Après une forte baisse due à la pandémie de COVID-19, un nouveau rapport suggère que le Canada connaît une augmentation des taux de «tourisme de naissance».
Ce texte est une traduction d’un contenu de CTV News.
Le rapport, publié mercredi, montre une augmentation des accouchements de non-résidentes dans les hôpitaux canadiens, qui peuvent inclure des travailleuses et des étudiantes étrangères.
Selon le rapport, le nombre de naissances «non résidentes à frais payants» — terme utilisé par l’Institut canadien d’information sur la santé pour désigner les enfants nés de résidents temporaires ou de visiteurs qui doivent payer les frais d’hospitalisation — est revenu à son niveau d’avant la pandémie en 2024.
Le rapport suggère que le nombre d’enfants nés de parents non citoyens ou non résidents est faible par rapport au nombre total de naissances dans le pays, soit moins de 2 % depuis 2010.
La politique derrière la citoyenneté par droit de naissance
La porte-parole conservatrice en matière d’immigration, Michelle Rempel Garner, a tenté de modifier le projet de loi C-3 afin de limiter la citoyenneté par droit de naissance aux enfants dont au moins un des parents est citoyen ou résident permanent. L’amendement a été rejeté par les députés libéraux et du Bloc québécois.
La citoyenneté par droit de naissance est toujours intacte et les voies d’accès à la citoyenneté ont été élargies dans le cadre du projet de loi C-3. Les « Canadiens perdus » ont désormais un accès plus facile à la citoyenneté, quel que soit leur lieu de naissance ou d’adoption, à condition que leurs parents soient des citoyens ayant passé trois ans au Canada.
En vertu de la nouvelle loi, les enfants nés de Canadiens à l’étranger peuvent revendiquer la citoyenneté, tout comme leurs enfants, ce qui signifie que les petits-enfants canadiens ont désormais accès à la citoyenneté à condition que chaque génération successive ait passé trois ans au Canada.
Andrew Griffith, l’auteur du rapport, a indiqué jeudi à CTVNews.ca dans une entrevue que les naissances de non-résidents revenaient à leur niveau d’avant la pandémie.
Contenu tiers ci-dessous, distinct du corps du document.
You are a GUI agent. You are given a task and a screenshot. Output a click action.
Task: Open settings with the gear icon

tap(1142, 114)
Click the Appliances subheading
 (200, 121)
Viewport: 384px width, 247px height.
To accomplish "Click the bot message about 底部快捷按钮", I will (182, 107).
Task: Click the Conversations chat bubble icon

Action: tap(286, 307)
Bien que les données montrent une augmentation des naissances de non-résidents entre 2021 et 2024, qui ont plus que doublé, passant de 2245 à 5430, M. Griffiths ne s’est pas alarmé.
Il a plutôt qualifié de «principale préoccupation» le manque de «confiance du public dans le gouvernement et dans les immigrants», qui, selon lui, s’est «considérablement affaibli au cours des dernières années».
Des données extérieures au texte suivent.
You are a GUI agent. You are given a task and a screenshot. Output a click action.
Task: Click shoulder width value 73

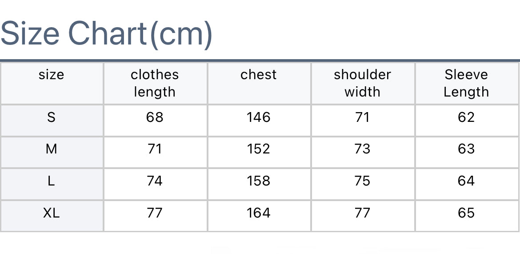[363, 149]
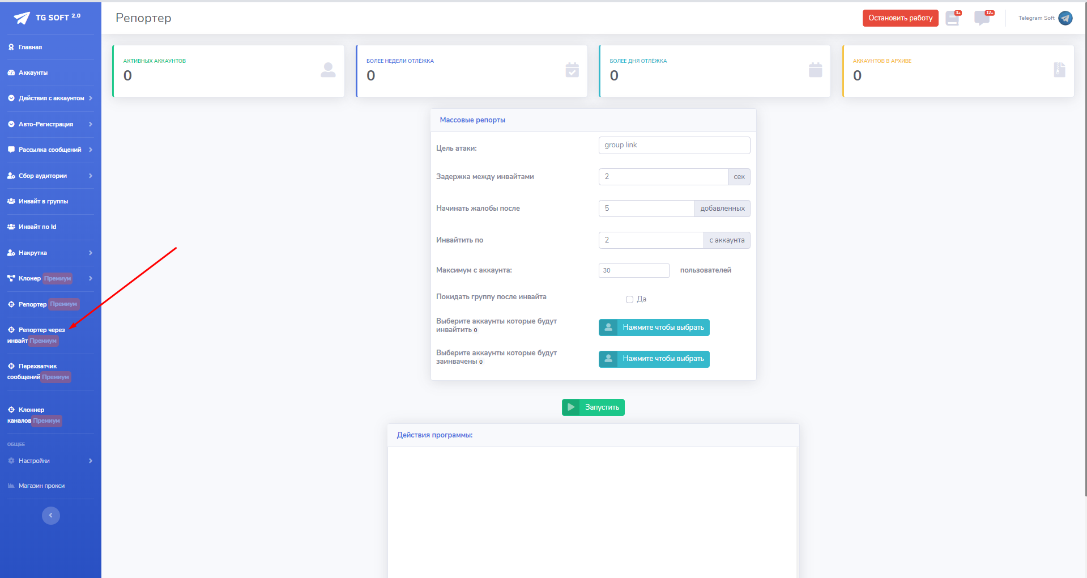Viewport: 1087px width, 578px height.
Task: Click the TG SOFT paper plane logo
Action: click(x=22, y=18)
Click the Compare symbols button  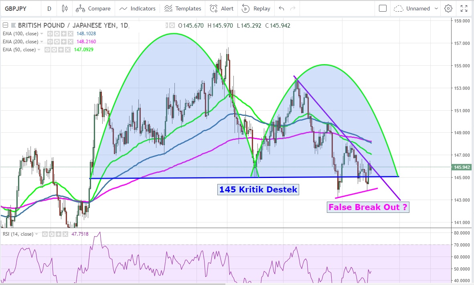coord(93,8)
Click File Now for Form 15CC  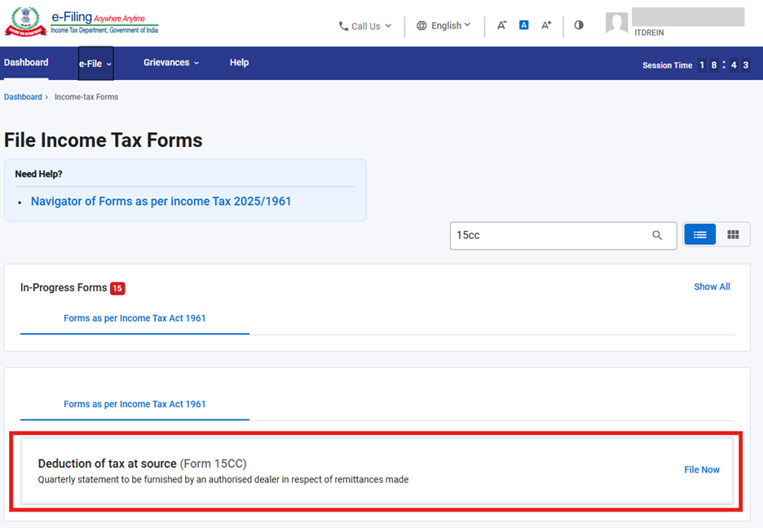tap(701, 470)
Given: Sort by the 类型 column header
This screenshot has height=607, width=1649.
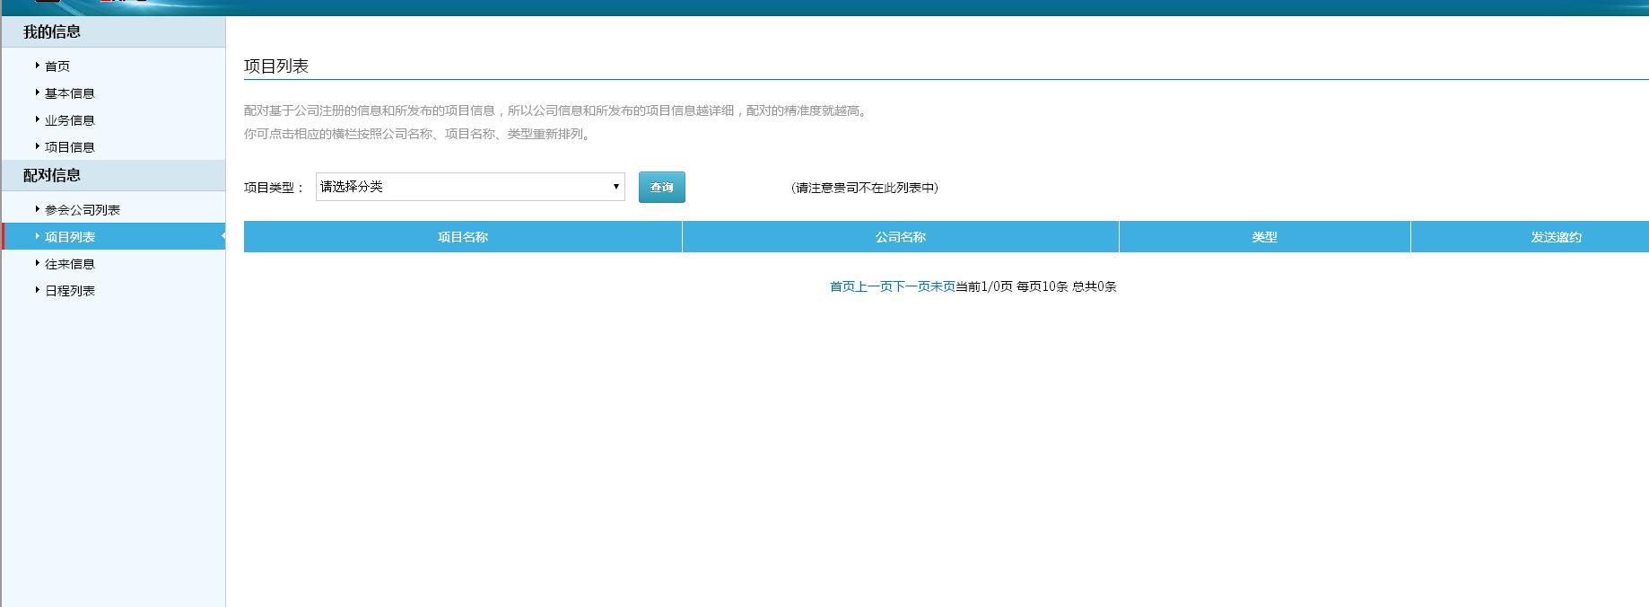Looking at the screenshot, I should click(1264, 237).
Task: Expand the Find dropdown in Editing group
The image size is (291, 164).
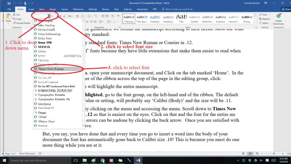Action: [269, 15]
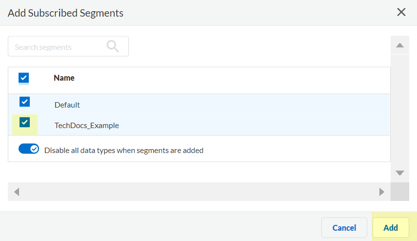417x241 pixels.
Task: Click the horizontal scrollbar track
Action: (195, 192)
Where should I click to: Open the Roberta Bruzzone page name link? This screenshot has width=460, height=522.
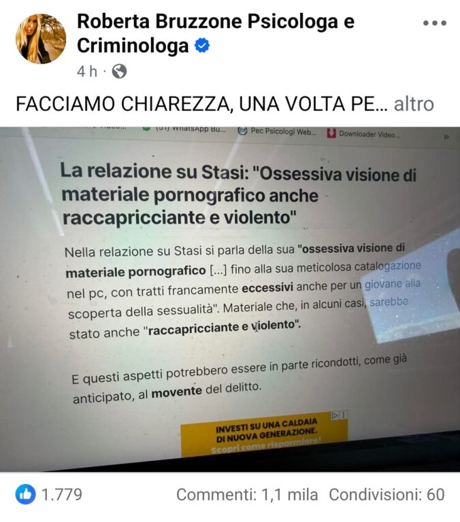coord(216,33)
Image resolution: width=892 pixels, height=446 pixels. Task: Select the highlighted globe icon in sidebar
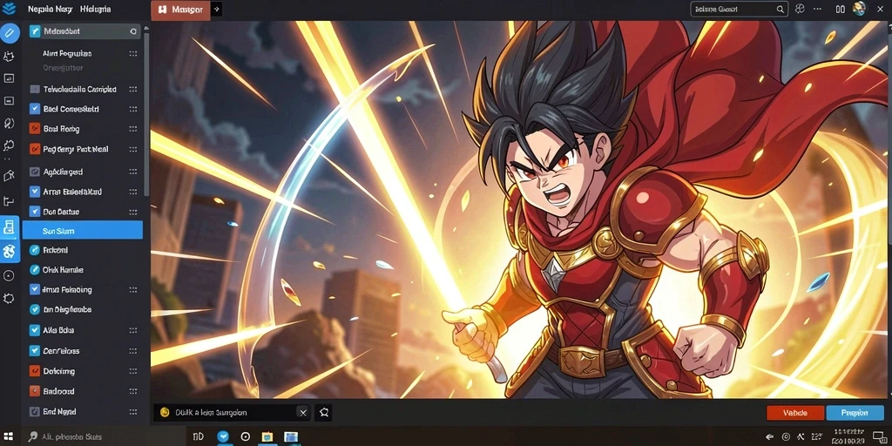9,252
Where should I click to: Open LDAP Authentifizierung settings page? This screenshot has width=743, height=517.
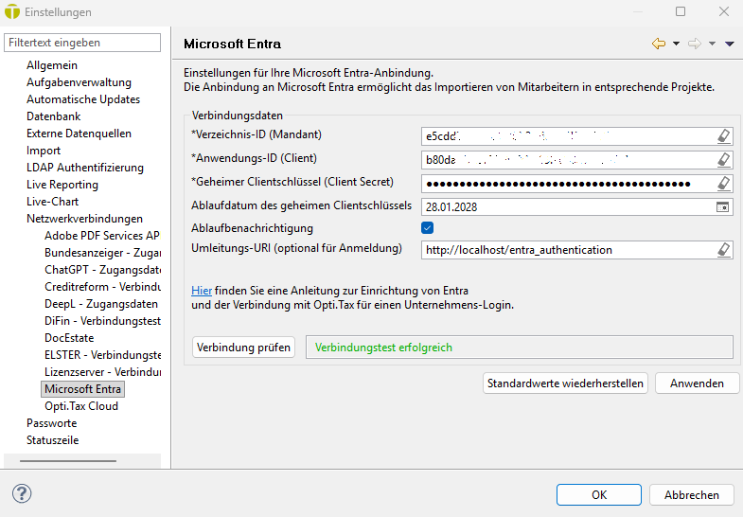(x=85, y=168)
L’année dernière, l’agence Reuters a signalé une recrudescence des crimes haineux contre les minorités visibles au Canada, et selon Amnistie International, les travailleurs migrants sont victimes «d’abus et de discrimination choquants».
Si M. Griffith affirme que les chiffres du rapport peuvent contribuer à «favoriser un débat ouvert », les résultats soulignent la valeur de la citoyenneté canadienne et montrent jusqu’où les gens sont prêts à aller pour leurs enfants.
Les chiffres
Les naissances de non-résidents sont passées de 1,6 % du total des naissances entre 2019 et 2020 à 0,7 % entre 2020 et 2022, mais elles ont rebondi à 1,5 % entre 2023-2024 et 2024-2025.
Les années de pandémie ont vu une baisse de plus de 50 % des naissances de non-résidents, avec près de 5 700 nouveau-nés enregistrés en 2019, contre seulement 2 400 et 2 200 respectivement en 2020 et 2021.
L’Ontario est en tête du classement des naissances de non-résidents, doublant généralement chaque année le Québec, qui occupe la deuxième place, tant avant qu’après la pandémie. La Colombie-Britannique et l’Alberta occupent respectivement la troisième et la quatrième place.
M. Griffith note dans son rapport que ses données comportent certaines nuances, notamment le fait qu’environ la moitié des étudiants internationaux sont couverts par les régimes d’assurance maladie provinciaux.